Życie nigdy nie było dla mnie łatwe, ale zawsze starałem się zapewnić moim córkom wszystko, co najlepsze. Mieszkamy w małym dwupokojowym mieszkaniu w Warszawie. Ja, jako samotny ojciec, i moje dwie córki – Ania i Kasia. Ania, moja najstarsza, zawsze była ambitna. Studiuje na Uniwersytecie Warszawskim, a ja jestem z niej bardzo dumny. Jednak ostatnio nasze życie stało się jeszcze bardziej skomplikowane.
Pewnego wieczoru, kiedy wróciłem z pracy, Ania czekała na mnie w kuchni. Jej twarz była poważna, a ja od razu poczułem, że coś jest nie tak.
„Tato, musimy porozmawiać,” zaczęła niepewnie.
„Co się stało, Aniu?” zapytałem, starając się ukryć niepokój.
„Chcę rzucić studia,” powiedziała szybko, jakby bała się, że zmieni zdanie, jeśli powie to wolniej.
Zamarłem. „Dlaczego? Przecież zawsze mówiłaś, że to twoje marzenie.”
„Tak, ale… poznałam kogoś. Chcemy razem zamieszkać.”
Nie wiedziałem, co powiedzieć. Nasze mieszkanie ledwo mieściło naszą trójkę, a teraz miała dołączyć jeszcze jedna osoba? „Ania, ale gdzie on miałby się zmieścić? I co z twoimi studiami?”
„Poradzimy sobie jakoś. On też pracuje,” odpowiedziała z determinacją.
Wiedziałem, że muszę porozmawiać z moją siostrą Magdą. Zawsze była dla mnie wsparciem i doradcą. Następnego dnia spotkaliśmy się na kawie.
„Magda, Ania chce rzucić studia i zamieszkać z chłopakiem,” powiedziałem bez ogródek.
„Co?
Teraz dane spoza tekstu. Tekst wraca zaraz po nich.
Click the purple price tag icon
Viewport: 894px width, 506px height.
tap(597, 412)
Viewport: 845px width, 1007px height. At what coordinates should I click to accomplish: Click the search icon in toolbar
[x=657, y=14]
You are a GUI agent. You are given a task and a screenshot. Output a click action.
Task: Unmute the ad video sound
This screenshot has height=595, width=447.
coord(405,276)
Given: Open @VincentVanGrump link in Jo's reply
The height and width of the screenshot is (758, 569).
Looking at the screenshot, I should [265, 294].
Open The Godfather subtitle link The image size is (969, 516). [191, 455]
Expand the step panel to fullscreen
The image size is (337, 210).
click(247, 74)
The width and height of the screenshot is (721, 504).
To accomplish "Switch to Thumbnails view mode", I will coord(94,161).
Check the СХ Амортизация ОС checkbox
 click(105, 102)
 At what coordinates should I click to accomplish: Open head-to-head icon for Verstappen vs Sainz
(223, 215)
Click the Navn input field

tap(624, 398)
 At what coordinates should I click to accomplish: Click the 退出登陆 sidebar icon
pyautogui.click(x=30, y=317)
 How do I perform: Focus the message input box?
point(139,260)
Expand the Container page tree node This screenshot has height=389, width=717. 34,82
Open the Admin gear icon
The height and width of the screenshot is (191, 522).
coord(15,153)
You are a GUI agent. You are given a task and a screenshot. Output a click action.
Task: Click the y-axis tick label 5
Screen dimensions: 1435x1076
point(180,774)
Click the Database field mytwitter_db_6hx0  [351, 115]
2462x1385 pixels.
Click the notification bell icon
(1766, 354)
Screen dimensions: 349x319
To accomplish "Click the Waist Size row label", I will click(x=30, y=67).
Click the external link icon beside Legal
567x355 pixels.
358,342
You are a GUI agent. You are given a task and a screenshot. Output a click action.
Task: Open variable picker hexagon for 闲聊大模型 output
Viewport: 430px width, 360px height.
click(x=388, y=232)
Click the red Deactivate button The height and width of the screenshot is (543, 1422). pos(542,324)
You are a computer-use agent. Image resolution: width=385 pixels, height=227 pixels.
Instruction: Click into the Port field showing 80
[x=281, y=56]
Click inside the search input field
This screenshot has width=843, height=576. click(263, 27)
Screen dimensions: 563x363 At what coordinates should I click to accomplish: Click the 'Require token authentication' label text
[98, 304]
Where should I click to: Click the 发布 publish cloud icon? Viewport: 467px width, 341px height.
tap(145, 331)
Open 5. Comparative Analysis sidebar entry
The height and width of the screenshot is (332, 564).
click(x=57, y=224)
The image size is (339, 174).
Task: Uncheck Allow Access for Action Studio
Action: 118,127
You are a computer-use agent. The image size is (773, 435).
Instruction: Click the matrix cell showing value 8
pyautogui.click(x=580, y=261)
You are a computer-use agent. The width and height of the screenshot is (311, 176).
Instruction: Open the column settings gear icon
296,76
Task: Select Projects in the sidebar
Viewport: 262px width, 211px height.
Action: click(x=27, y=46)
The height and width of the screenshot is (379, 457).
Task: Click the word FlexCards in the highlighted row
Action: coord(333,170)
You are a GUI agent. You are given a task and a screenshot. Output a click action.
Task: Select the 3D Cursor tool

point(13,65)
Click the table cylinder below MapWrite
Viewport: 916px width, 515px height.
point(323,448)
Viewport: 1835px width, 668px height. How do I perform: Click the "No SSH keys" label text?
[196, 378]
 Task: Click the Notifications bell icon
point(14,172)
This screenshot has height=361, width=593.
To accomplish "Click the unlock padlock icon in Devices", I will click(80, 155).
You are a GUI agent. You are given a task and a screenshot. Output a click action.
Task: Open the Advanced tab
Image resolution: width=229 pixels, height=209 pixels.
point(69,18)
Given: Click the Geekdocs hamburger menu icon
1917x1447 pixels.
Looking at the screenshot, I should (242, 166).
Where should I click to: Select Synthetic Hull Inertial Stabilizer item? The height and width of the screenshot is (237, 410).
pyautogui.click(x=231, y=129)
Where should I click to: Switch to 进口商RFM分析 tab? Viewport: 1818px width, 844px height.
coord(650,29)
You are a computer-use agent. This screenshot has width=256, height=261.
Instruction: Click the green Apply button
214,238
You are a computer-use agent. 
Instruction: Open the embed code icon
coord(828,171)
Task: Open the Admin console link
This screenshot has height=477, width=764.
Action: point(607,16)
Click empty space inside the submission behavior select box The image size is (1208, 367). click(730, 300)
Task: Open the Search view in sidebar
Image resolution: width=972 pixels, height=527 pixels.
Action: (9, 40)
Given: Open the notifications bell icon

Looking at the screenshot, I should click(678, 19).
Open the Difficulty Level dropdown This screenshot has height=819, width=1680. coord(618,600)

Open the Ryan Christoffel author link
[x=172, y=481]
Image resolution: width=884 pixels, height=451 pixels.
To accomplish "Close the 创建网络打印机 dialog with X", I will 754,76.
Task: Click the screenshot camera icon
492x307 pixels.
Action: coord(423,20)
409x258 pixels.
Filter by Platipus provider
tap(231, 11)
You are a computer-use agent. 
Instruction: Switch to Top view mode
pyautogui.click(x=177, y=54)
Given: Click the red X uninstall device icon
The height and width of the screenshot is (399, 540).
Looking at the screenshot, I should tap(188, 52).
Ale dlaczego?” zapytała zaskoczona.
„Nie wiem. Mówi, że to miłość,” westchnąłem.
„Musisz z nią porozmawiać. Może to tylko chwilowe zauroczenie,” zasugerowała.
Wieczorem usiadłem z Anią do poważnej rozmowy. „Ania, rozumiem, że jesteś zakochana, ale czy jesteś pewna, że to dobry moment na takie decyzje?”
„Tato, wiem, że to trudne do zrozumienia, ale naprawdę go kocham,” odpowiedziała z przekonaniem.
„Miłość jest ważna, ale twoja przyszłość też. Może spróbujcie najpierw zamieszkać razem gdzie indziej? Może wynajmijcie coś małego?” zaproponowałem.
Ania zamyśliła się. „Może masz rację. Porozmawiam z nim o tym.”
Czułem ulgę. Wiedziałem, że to nie koniec problemów, ale przynajmniej zaczęliśmy rozmawiać o rozwiązaniach. Wiem, że życie nie zawsze jest proste, ale jestem gotów zrobić wszystko, by moje córki były szczęśliwe.